━━━━━ GIVEN RECORDS ━━━━━

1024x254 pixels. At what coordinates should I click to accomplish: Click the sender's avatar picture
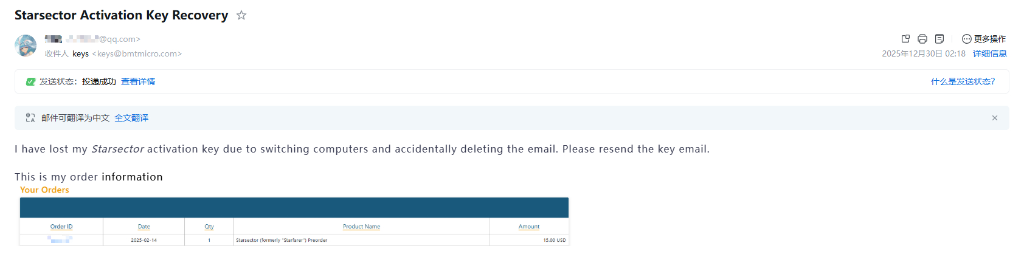tap(26, 46)
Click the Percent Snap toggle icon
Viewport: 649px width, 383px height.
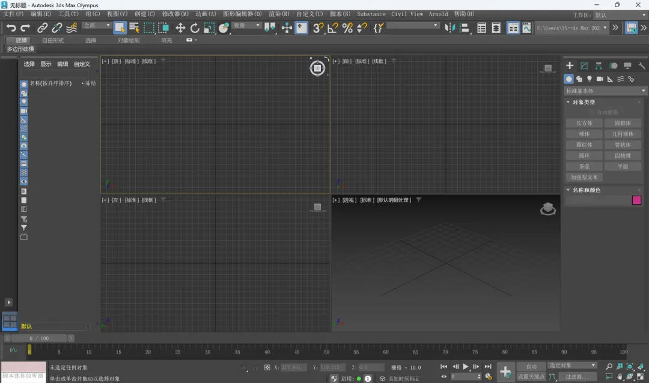point(347,28)
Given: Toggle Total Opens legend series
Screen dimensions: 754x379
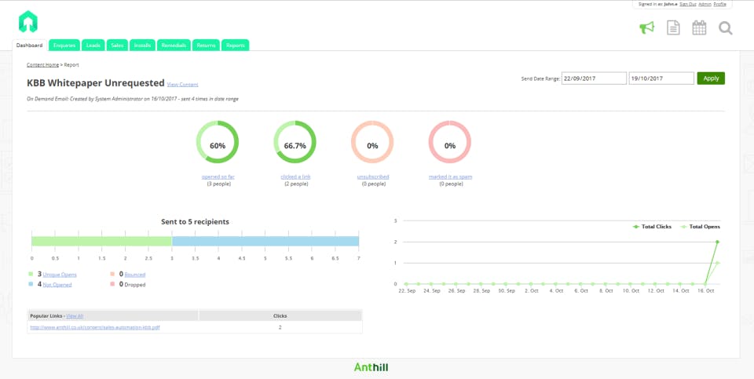Looking at the screenshot, I should coord(700,226).
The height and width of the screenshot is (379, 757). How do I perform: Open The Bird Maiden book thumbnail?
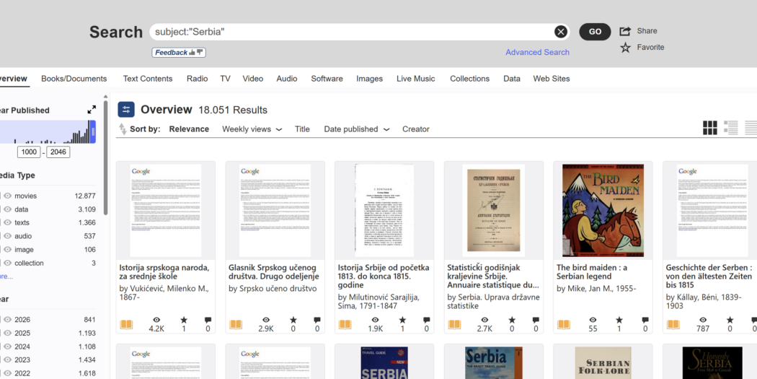pos(602,210)
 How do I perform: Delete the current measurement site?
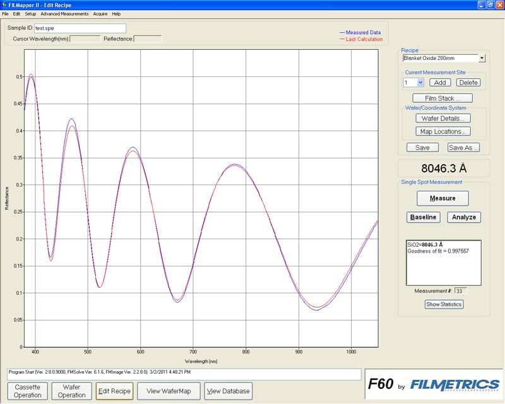click(x=468, y=83)
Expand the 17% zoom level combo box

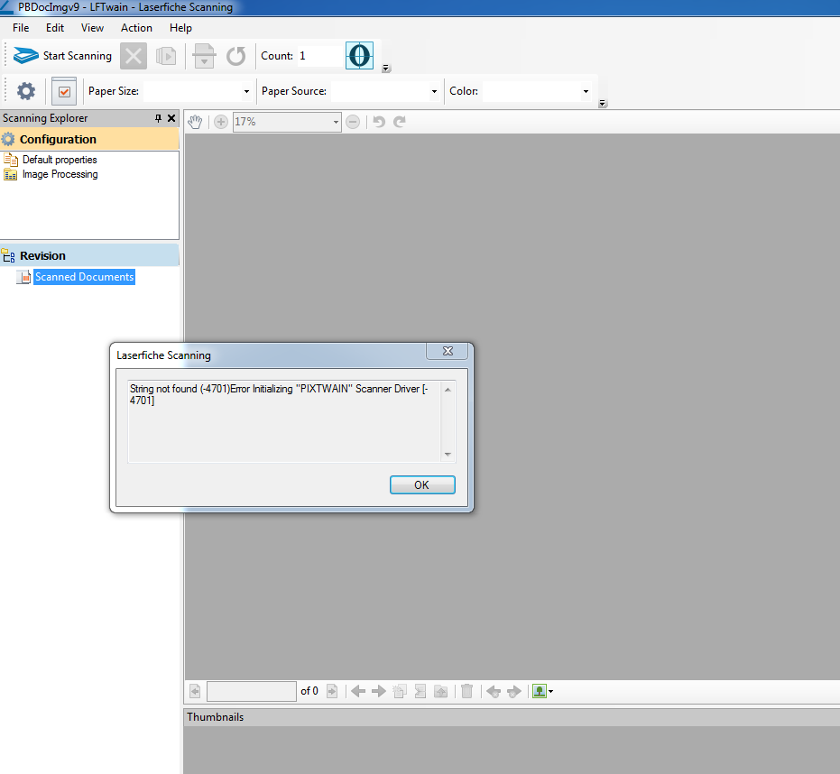pyautogui.click(x=336, y=122)
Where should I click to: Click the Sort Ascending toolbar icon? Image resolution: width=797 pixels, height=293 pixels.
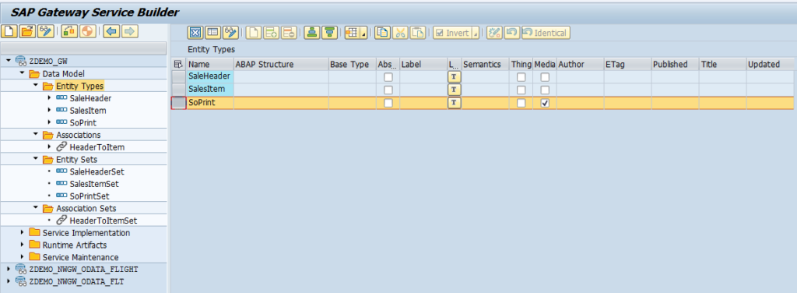pyautogui.click(x=312, y=33)
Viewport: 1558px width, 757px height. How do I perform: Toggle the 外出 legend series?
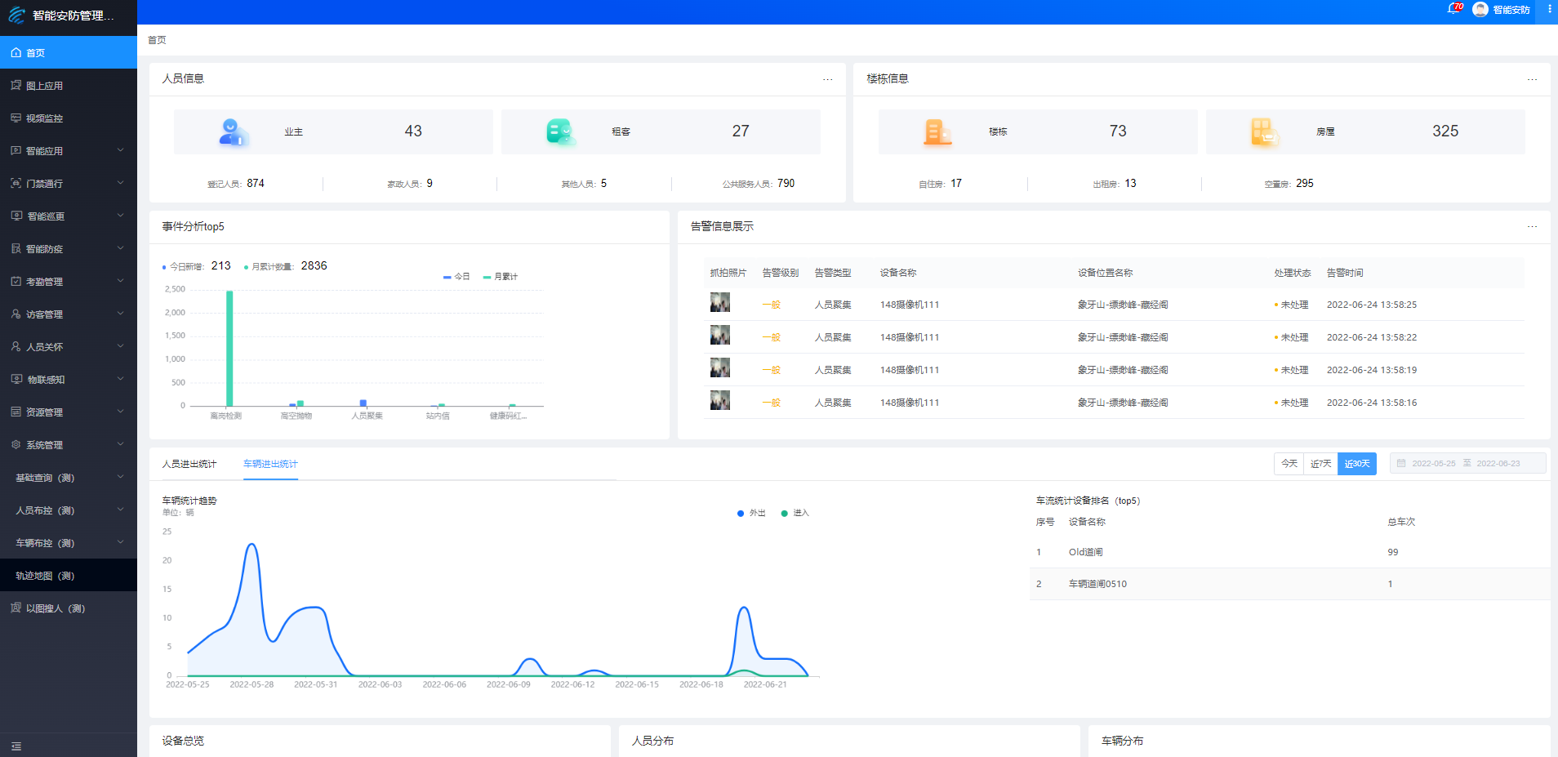(x=751, y=513)
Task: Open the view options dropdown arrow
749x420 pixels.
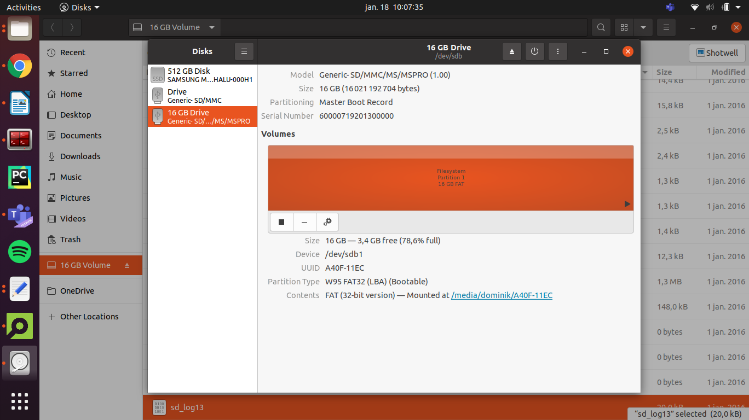Action: (643, 27)

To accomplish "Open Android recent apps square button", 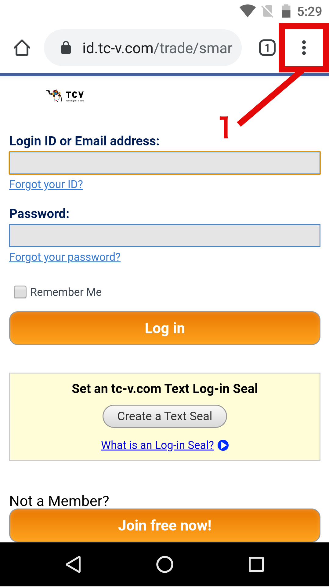I will pos(256,564).
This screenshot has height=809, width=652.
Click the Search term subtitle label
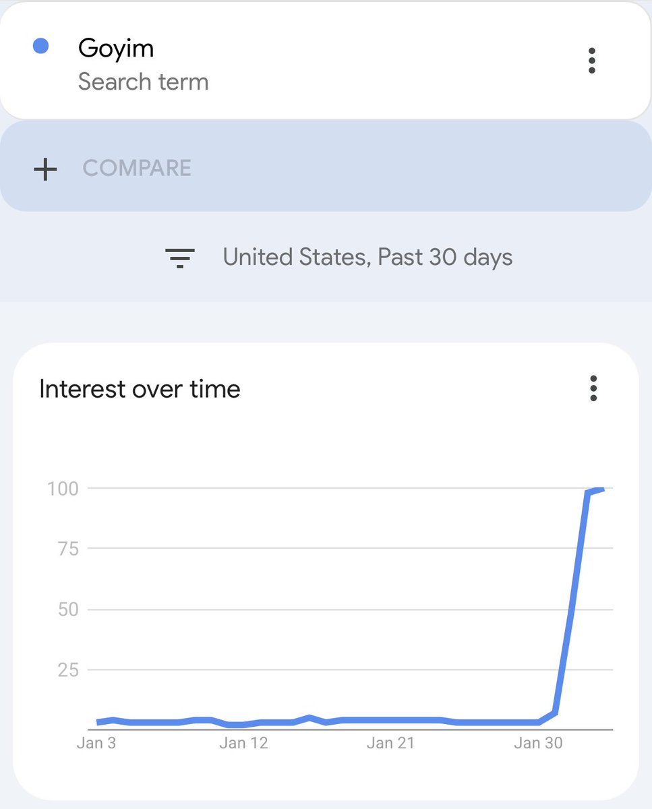coord(143,82)
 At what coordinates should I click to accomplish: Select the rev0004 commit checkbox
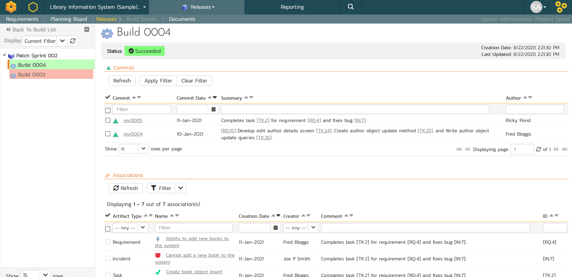(x=108, y=134)

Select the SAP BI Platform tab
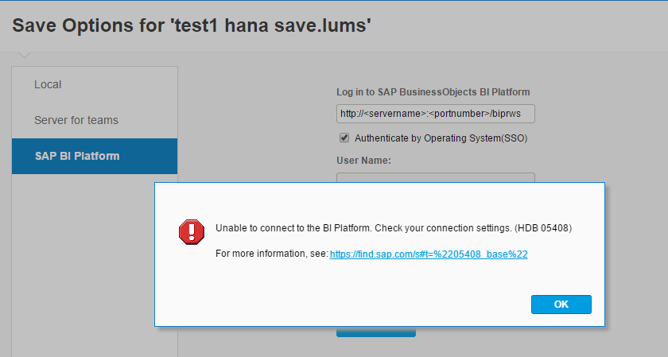click(x=95, y=156)
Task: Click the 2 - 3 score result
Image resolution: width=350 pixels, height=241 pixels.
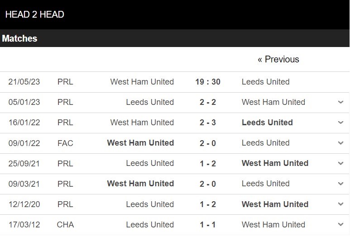Action: pos(208,123)
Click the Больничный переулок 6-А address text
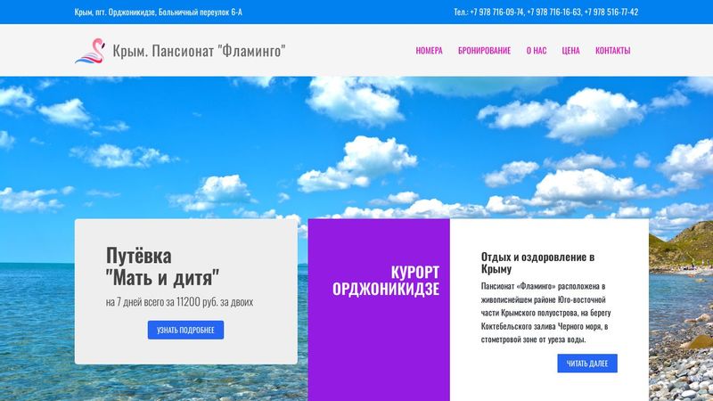 [200, 12]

━━━━━

- _REQUIRED ACTION_:
Which lines in the material contain the word "Task"? Pull each of them out.

- _SOLUTION_:
Task: Open the view options dropdown arrow
Task: Click the 2 - 3 score result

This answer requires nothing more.